** DOCUMENT SEGMENT **
-.-.-

University Health System’s (UHS) focus on its front line employees is delivering outstanding outcomes that it’s Talent Development strategy has been designed to deliver. With an 81% student/employee job advancement rate for a group of its frontline employees, UHS has created an environment that is supportive of employee growth and organizational success. Appropriately termed their “Talent Garden”, UHS has created an environment where everyone can thrive.
The Talent Garden’s recently graduated its first ECHO skill development cohort for mid-level associates who are now well on their way to achieving big career dreams and goals. And, while turnover costs make retention an obvious organizational priority, UHS’ efforts are still at the cutting edge of frontline engagement trends.
Studies show that highly engaged employees report that they experience ALL of these and more:
· an opportunity to learn and grow,
· are encouraged to seek development,
· have a manager that cares about them
· they view their job as important
· and someone talks about their progress
The Executive Director of the Center for Learning Excellence, Jacque Burandt, provided all of these when she chose to offer the ECHO program. “We have lots of programs, not just for directors and managers, but also for the front line,” says Jacque. “We are always working on two paths, better skill development in whatever your job is, then secondly, where do you want to go in the big vision of the health system.”
According to Jacque Burandt, Executive Director of UHS’s Center for Learning Excellence, “the ECHO program supports their philosophy of promoting from within. ECHO offers a unique opportunity for the organization to fill a gap that often prevents non clinical employees from having the tools and educational foundation necessary to successfully transition to more advanced roles within the system, should they so choose.” ECHO’s delivery format is designed for the adult learner, incorporating multiple learning modalities while at the same time providing a foundation for increased confidence, academic discipline, and formal career planning.
The quotes below show some of the successes thus far and just how well participants used and appreciated the opportunity:
"I hope that UHS can continue with programs like this one, to show their employees this company cares about continuing education." - Irma Beltran, ECHO graduate.
"I currently work in the Patient Business Services Department. The ECHO program has inspired me to go back to school. I plan to go to St. Phillips for nursing. I appreciate all you do for us."
"The ECHO Program...was an opportunity I could not pass up. It has helped me in getting motivated to go back to school. I am enrolled with Concordia University and pursuing my Bachelors in Healthcare Administration."
"I am attending Southern Careers Institute and am working towards receiving my Medical Coding Certification. The ECHO program gave me the opportunity to see that I am not too old to go back to school and pursue my dreams."
Looks like UHS certainly has some future leaders on their hands! Fifteen total employees were chosen to participate in ECHO, 12 of those completed the program - an 80% completion rate. ECHO was facilitated by a former School at Work program graduate, Laura Hernandez. She found her passion for helping others through that experience and has since earned a Bachelors in Healthcare Administration which she puts to good use at UHS.
Certainly outcomes are very important and the Talent Garden continues to track them for this first class. Be on the lookout for the continuation of this story as results come in!

-.-.-

** RECORD SET **
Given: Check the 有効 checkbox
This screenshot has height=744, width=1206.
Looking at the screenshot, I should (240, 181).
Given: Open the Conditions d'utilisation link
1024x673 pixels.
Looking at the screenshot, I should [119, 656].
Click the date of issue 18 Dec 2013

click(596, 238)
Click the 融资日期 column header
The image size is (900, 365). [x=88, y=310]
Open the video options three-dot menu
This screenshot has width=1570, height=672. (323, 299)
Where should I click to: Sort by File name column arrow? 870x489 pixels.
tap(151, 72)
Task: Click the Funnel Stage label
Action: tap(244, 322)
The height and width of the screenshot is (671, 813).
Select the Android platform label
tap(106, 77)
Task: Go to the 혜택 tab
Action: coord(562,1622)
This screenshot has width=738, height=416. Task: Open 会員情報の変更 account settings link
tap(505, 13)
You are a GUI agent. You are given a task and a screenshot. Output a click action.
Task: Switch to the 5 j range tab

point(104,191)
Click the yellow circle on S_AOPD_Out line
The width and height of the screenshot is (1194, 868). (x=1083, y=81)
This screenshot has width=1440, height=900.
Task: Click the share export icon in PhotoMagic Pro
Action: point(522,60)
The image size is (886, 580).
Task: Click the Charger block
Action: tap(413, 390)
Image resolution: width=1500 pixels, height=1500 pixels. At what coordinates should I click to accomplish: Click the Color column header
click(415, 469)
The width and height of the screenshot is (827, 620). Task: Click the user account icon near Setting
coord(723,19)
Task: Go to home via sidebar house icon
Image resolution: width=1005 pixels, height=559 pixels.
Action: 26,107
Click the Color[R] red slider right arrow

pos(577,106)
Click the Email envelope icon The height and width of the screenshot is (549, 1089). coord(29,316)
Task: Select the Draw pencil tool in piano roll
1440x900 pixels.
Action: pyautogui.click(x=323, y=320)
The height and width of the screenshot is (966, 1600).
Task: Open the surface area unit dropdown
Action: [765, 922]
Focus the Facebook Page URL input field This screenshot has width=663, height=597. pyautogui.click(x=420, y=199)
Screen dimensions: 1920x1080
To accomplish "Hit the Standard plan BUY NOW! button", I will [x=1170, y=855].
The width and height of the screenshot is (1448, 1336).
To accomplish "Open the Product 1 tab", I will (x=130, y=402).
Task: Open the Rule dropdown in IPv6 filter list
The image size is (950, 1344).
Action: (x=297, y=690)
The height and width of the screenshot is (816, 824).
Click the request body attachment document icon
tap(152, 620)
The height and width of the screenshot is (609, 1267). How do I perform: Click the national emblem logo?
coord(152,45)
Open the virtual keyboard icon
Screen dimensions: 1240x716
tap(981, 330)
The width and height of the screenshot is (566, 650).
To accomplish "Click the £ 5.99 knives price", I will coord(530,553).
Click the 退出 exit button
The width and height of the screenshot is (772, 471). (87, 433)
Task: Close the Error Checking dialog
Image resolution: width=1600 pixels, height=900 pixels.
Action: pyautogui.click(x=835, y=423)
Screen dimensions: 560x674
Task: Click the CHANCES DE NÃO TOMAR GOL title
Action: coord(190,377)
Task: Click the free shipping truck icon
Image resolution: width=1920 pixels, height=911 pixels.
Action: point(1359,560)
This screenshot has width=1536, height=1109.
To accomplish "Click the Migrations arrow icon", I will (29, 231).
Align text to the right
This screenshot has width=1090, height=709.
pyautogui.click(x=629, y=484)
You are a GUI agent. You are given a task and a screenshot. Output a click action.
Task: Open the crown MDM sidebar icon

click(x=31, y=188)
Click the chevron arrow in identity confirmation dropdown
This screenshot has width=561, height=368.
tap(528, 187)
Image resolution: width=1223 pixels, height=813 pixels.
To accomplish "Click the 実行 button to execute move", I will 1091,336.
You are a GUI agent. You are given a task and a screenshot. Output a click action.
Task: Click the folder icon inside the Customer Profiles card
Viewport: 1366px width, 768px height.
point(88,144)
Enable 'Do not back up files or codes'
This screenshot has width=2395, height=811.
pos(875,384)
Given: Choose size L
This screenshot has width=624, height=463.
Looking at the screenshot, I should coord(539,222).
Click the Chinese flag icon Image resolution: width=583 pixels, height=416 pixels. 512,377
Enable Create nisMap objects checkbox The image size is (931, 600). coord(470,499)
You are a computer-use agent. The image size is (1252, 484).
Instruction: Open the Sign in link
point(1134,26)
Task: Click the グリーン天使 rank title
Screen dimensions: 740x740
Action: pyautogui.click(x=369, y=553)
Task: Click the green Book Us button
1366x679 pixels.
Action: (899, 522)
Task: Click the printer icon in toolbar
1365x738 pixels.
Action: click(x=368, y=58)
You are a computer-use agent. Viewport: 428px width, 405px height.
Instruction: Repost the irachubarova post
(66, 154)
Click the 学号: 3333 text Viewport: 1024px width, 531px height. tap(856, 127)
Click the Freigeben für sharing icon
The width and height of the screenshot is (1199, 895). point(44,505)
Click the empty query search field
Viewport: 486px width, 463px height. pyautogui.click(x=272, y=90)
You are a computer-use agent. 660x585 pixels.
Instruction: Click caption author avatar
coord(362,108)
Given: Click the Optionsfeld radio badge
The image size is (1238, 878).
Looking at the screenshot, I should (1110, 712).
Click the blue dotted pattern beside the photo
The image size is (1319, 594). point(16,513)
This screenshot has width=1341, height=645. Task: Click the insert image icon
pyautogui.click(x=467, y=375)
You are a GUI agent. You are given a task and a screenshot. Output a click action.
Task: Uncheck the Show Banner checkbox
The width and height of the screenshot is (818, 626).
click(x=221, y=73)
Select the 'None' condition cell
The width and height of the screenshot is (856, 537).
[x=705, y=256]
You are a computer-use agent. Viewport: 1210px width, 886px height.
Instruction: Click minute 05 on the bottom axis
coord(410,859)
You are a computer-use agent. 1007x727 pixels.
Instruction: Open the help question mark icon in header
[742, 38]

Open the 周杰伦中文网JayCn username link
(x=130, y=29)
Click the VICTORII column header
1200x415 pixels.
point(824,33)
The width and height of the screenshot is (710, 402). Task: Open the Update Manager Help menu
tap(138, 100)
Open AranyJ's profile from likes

-.-.-

** APPLY WHAT YOU READ **
[1] Answer these questions from the article on UHS's ECHO program, one answer per line, marked as the questions are:
(a) What job advancement rate is reported for a group of UHS frontline employees?
(b) How many employees were chosen for ECHO, and how many of them completed it?
(c) Who facilitated ECHO?
[2] Swap "Talent Garden" for "Growth Garden" and write out the article on UHS's ECHO program between "University Health System’s" and "frontline engagement trends.", inclusive.
[3] List every school that the graduates quoted in the article on UHS's ECHO program say they attend, are enrolled in, or plan to attend.

** ANSWERS FOR THIS EXERCISE **
[1]
(a) 81%
(b) Fifteen were chosen, and 12 completed it.
(c) Laura Hernandez

[2]
University Health System’s (UHS) focus on its front line employees is delivering outstanding outcomes that it’s Talent Development strategy has been designed to deliver. With an 81% student/employee job advancement rate for a group of its frontline employees, UHS has created an environment that is supportive of employee growth and organizational success. Appropriately termed their “Growth Garden”, UHS has created an environment where everyone can thrive.
The Growth Garden’s recently graduated its first ECHO skill development cohort for mid-level associates who are now well on their way to achieving big career dreams and goals. And, while turnover costs make retention an obvious organizational priority, UHS’ efforts are still at the cutting edge of frontline engagement trends.

[3]
St. Phillips
Concordia University
Southern Careers Institute